Fetching /test/1000M to /tmp/1000M
/test/1000M 100% 954MB 42.1MB/s 00:22
Which algorithm to pick is left as an exercise for the reader for now. (Hint: a script like this one will generate nice reports.) But before you go crazy optimizing all of this, keep in mind that a 1080p DVD is 40Mbit/s (5MB/s) and 4k is 128Mbit/s (16MB/s).
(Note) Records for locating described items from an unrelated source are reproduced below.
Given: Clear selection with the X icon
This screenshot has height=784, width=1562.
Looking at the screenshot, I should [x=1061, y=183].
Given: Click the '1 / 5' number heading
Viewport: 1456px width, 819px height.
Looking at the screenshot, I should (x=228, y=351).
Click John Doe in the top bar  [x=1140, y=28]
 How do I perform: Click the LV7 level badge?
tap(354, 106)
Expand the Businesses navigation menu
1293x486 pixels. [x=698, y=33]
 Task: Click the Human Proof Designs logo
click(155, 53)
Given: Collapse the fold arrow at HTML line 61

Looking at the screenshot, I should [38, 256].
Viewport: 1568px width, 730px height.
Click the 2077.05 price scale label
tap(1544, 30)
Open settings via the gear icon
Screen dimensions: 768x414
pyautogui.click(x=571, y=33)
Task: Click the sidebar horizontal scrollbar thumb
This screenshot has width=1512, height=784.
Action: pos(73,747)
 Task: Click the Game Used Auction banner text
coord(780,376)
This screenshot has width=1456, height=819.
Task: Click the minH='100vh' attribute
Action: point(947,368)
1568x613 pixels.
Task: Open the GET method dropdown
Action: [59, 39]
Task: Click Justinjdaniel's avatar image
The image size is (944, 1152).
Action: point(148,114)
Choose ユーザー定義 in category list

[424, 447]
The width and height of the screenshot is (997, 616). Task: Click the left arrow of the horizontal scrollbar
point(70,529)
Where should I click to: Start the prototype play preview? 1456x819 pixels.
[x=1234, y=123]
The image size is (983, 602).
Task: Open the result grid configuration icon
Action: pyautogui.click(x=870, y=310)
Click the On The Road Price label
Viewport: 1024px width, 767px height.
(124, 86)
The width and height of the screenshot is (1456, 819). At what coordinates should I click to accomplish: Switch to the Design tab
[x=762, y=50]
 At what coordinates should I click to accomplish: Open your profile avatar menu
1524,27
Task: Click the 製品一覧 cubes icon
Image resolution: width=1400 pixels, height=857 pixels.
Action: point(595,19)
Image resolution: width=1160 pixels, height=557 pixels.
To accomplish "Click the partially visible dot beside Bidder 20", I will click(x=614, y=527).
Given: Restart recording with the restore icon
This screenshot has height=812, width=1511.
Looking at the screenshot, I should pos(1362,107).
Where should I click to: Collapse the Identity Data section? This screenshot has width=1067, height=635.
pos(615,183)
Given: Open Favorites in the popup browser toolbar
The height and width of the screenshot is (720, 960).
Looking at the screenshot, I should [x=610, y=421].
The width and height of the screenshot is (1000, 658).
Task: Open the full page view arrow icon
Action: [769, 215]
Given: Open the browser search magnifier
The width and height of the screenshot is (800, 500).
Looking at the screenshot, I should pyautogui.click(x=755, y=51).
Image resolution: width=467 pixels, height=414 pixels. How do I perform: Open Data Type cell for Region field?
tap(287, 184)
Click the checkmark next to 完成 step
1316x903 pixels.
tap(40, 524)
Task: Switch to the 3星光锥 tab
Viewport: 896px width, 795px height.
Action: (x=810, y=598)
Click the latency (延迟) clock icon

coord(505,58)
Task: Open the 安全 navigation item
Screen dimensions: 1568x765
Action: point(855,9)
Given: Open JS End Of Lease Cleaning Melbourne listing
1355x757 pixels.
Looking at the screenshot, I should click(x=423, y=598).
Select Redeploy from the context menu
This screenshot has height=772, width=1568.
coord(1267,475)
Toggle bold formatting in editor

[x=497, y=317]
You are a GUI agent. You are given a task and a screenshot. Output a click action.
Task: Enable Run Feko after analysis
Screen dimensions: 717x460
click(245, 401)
So even with the default algorithms, it might just be possible to stream 4k videos over SSH.
Anecdotally, it seems the Vero comes pretty close to saturating the gigabit network using a pure network benchmark:
osmc@osmc:~$ iperf3 --client server
Connecting to host server, port 5201
[ 4] local 192.168.0.222 port 47802 connected to 192.168.0.223 port 5201
[ ID] Interval Transfer Bandwidth Retr Cwnd
[ 4] 0.00-1.00 sec 110 MBytes 923 Mbits/sec 0 1.85 MBytes
[ 4] 1.00-2.00 sec 112 MBytes 941 Mbits/sec 0 2.83 MBytes
[ 4] 2.00-3.00 sec 112 MBytes 940 Mbits/sec 0 2.22 MBytes
[ 4] 3.00-4.00 sec 112 MBytes 939 Mbits/sec 0 2.40 MBytes
[ 4] 4.00-5.00 sec 112 MBytes 940 Mbits/sec 0 2.55 MBytes
[ 4] 5.00-6.00 sec 112 MBytes 939 Mbits/sec 0 2.67 MBytes
[ 4] 6.00-7.00 sec 112 MBytes 941 Mbits/sec 0 2.77 MBytes
[ 4] 7.00-8.00 sec 112 MBytes 939 Mbits/sec 0 2.03 MBytes
[ 4] 8.00-9.00 sec 112 MBytes 940 Mbits/sec 0 2.14 MBytes
[ 4] 9.00-10.00 sec 112 MBytes 940 Mbits/sec 0 2.22 MBytes
- - - - - - - - - - - - - - - - - - - - - - - - -
[ ID] Interval Transfer Bandwidth Retr
[ 4] 0.00-10.00 sec 1.09 GBytes 938 Mbits/sec 0 sender
[ 4] 0.00-10.00 sec 1.09 GBytes 935 Mbits/sec receiver
iperf Done.
The theoretical maximum bandwidth for a gigabit TCP connection is around 950Mbit/s, or about a 5% overhead. The above tests shows an extra 1-1.5% overhead. So clearly the problem is the encryption layer in SSH which overloads the CPU. But I believe performance is still acceptable for many use cases.